Extravasation management
Extravasation is the dominant local-injury risk. If it occurs:
- Stop the infusion immediately. Do not pull the catheter yet.
- Aspirate as much of the leaked drug as possible through the catheter
- Then remove the catheter
- Consider local infiltration with phentolamine (5–10 mg in 10 mL saline, infiltrated SC into the affected area) as soon as possible. Phentolamine is an α-blocker that reverses the local vasoconstriction
- Warm compresses, elevation, and ongoing assessment for tissue compromise
- Switch the infusion to a new IV access (preferably central) and resume
Topical nitroglycerin has also been described in human medicine as an alternative to phentolamine. Document the event and the area of involvement.
Weaning
Reduce the rate in 0.05 µg/kg/min increments every 10–15 minutes against MAP. Most patients tolerate gradual weaning well; abrupt cessation can produce rebound hypotension, particularly after prolonged infusions. Do not stop the infusion abruptly unless transitioning to another pressor or unless the indication has clearly resolved.
Sources
- Plumb’s Veterinary Drugs, norepinephrine monograph (current edition).

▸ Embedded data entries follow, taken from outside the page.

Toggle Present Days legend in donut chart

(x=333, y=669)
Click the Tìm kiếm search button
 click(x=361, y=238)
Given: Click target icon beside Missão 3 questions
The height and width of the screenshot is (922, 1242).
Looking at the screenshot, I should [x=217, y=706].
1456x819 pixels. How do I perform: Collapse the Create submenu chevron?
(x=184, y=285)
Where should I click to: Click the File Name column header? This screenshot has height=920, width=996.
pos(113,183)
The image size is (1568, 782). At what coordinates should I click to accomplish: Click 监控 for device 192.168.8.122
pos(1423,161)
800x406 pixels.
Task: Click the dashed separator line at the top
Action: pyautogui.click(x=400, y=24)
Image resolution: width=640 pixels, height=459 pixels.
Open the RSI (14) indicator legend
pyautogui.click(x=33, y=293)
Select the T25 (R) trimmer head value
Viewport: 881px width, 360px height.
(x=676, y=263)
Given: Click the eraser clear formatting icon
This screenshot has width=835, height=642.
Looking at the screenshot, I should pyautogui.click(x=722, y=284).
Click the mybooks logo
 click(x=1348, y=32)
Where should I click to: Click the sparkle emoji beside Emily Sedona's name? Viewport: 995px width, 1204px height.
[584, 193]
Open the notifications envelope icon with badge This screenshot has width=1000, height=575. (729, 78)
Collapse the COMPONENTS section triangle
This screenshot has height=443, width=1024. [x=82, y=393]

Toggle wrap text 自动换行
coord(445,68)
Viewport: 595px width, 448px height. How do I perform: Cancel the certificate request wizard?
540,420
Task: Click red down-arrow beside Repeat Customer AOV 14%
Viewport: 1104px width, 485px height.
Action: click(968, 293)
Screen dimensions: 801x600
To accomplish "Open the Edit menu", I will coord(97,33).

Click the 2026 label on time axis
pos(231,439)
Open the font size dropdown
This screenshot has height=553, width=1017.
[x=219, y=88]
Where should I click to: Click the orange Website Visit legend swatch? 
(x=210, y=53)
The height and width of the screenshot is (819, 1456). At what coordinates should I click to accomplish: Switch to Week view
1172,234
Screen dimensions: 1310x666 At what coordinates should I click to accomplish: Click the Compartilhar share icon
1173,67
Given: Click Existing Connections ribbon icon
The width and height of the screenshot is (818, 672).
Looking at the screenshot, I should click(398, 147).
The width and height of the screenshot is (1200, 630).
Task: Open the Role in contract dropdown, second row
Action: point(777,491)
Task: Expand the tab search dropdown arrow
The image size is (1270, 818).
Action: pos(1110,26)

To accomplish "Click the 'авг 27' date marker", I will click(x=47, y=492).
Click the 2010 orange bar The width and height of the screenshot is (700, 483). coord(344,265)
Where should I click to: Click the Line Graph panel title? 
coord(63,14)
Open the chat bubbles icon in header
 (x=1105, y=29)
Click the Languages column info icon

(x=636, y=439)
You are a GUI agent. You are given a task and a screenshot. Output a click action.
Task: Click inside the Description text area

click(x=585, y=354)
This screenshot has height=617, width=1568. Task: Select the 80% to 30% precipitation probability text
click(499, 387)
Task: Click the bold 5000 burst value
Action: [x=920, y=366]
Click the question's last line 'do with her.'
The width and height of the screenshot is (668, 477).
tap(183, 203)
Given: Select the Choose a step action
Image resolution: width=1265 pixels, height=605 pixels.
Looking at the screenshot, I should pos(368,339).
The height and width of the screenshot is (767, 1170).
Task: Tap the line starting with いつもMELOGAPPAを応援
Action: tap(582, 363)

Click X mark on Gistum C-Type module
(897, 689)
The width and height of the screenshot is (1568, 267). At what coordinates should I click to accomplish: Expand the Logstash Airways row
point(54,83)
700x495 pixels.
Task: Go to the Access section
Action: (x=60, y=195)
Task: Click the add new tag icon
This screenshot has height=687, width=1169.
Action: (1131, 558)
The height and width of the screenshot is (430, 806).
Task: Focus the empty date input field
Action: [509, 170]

- Hart S, Silverstein DC. Catecholamines. In: Silverstein DC, Hopper K, eds. Small Animal Critical Care Medicine. 3rd ed. Elsevier; 2023:855–859. Chapter 147; Table 147.1.
- Surviving Sepsis Campaign: International Guidelines for Management of Sepsis and Septic Shock. (Human guideline; the vasopressor recommendations have informed veterinary critical-care practice.)
- ISMP List of High-Alert Medications in Acute Care Settings.